Dan maken drie ongure mannen te paard hun opwachting. Desperado’s? Schurken? Premiejagers? Hun leider schudt een klassiek westerncliché uit zijn mouw: this is not your lucky day. Er zullen er nog vele volgen, maar niet uit de mond van deze morsige types. In een sequentie van hooguit een halve minuut schakelt Craig hen uit.

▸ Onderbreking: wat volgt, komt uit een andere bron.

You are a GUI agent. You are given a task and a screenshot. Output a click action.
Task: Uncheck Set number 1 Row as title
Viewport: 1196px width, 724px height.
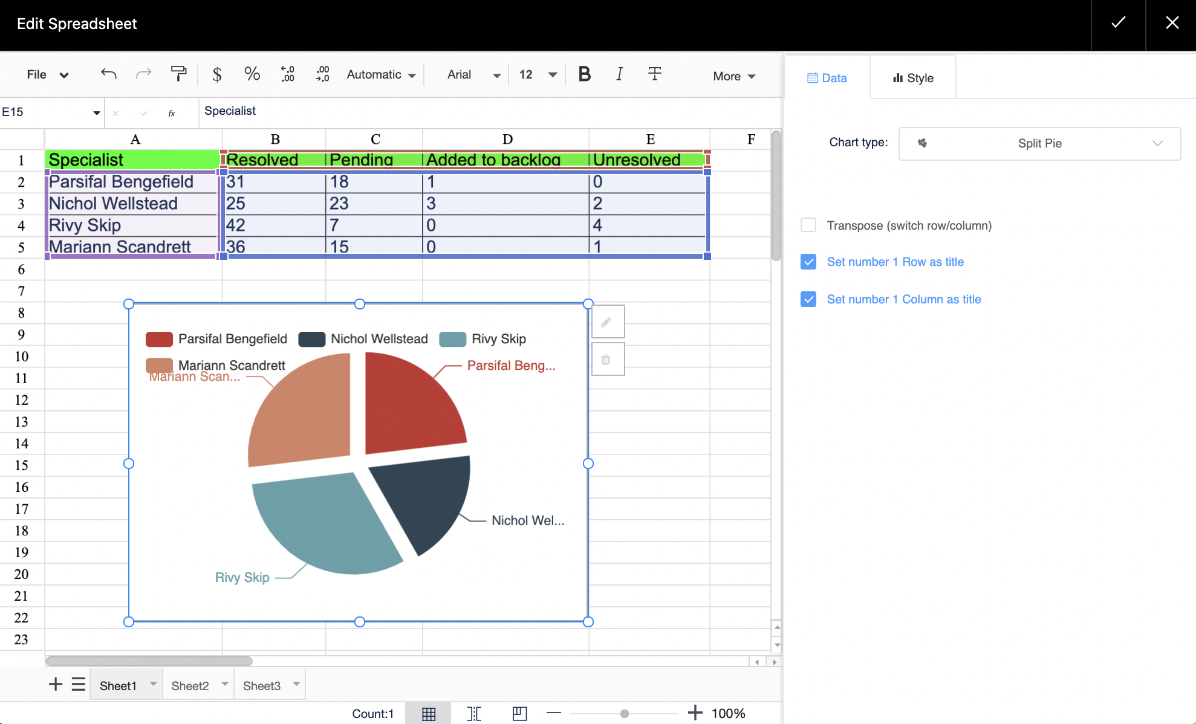[808, 262]
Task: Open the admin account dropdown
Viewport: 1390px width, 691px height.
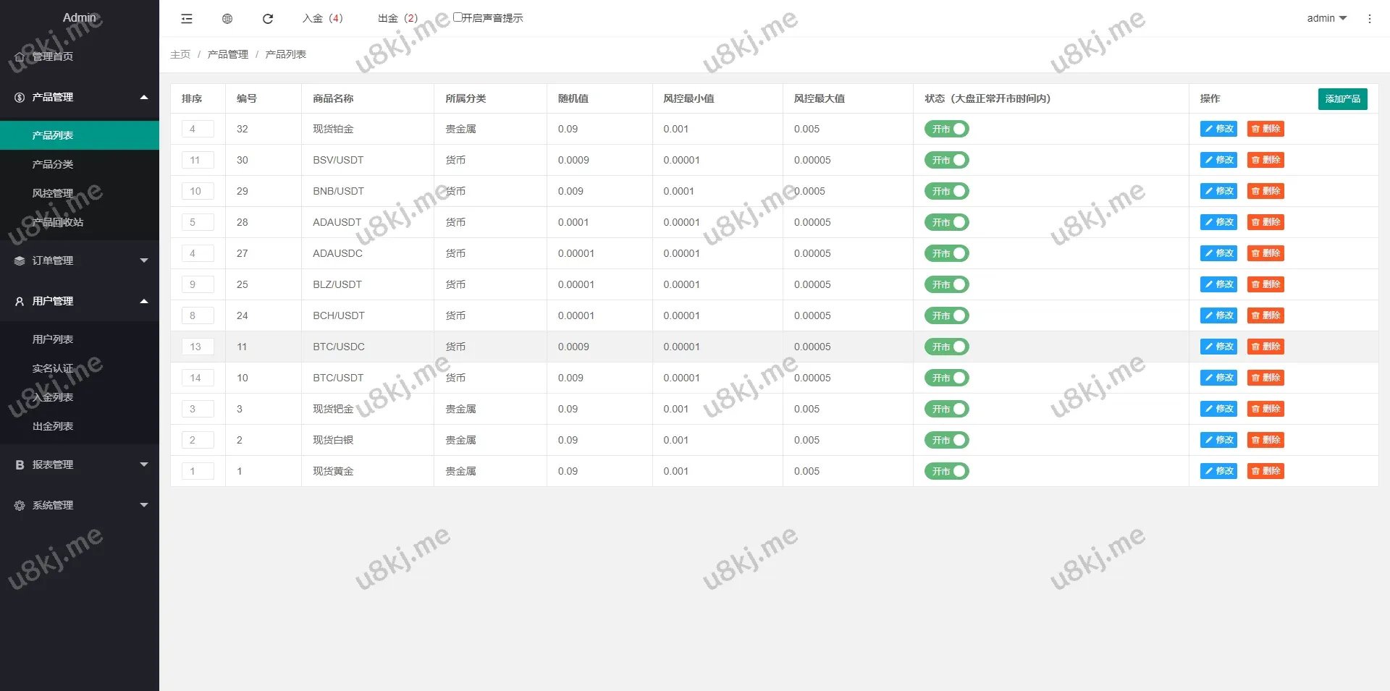Action: [x=1326, y=18]
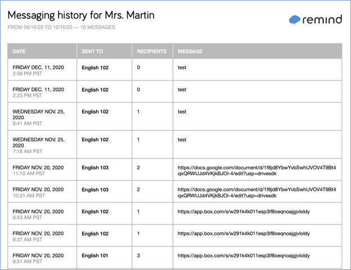Select the RECIPIENTS column header
This screenshot has height=270, width=351.
pos(151,51)
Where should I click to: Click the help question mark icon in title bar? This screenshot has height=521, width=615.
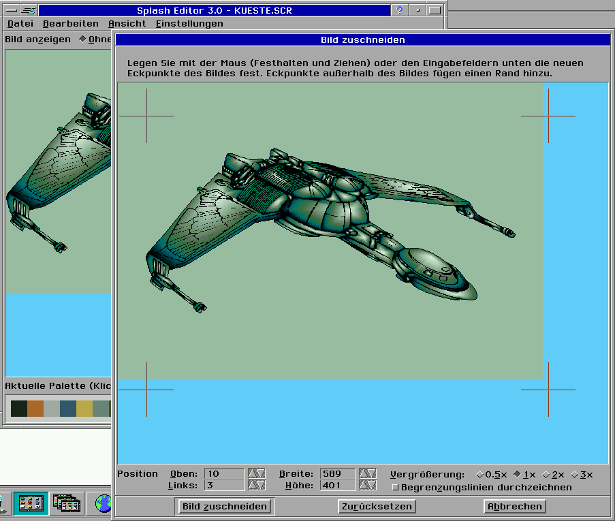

Hij mag dan veel vergeten zijn, maar niet hoe je een geweer, mes of je vuisten moet gebruiken.
Op het paard van een van de overledenen bereikt hij het plaatsje Absolution, vergezeld door een opgewekte hond die er hoegenaamd niet onder lijdt dat zijn baasje levenloos op de grond is achtergebleven. Een priester met verstand van EHBO verdooft de wond met whisky (hoe anders?) en naait de huid weer aan elkaar. Herboren maakt de man een wandelingetje door het dorp, dat net bezocht wordt door het ellendige rijkeluiszoontje Percy Dolarhyde (Paul Dano). Die schiet met zijn dronken kop wild om zich heen (waarbij hij de hulpsheriff raakt), en beledigt de machteloze omstanders. Uitgerekend de vreemdeling leert hem een lesje. In de saloon viert men een feestje, waarbij ook de geheimzinnige vrouw die zich Ella noemt (Olivia Wilde) aanwezig is.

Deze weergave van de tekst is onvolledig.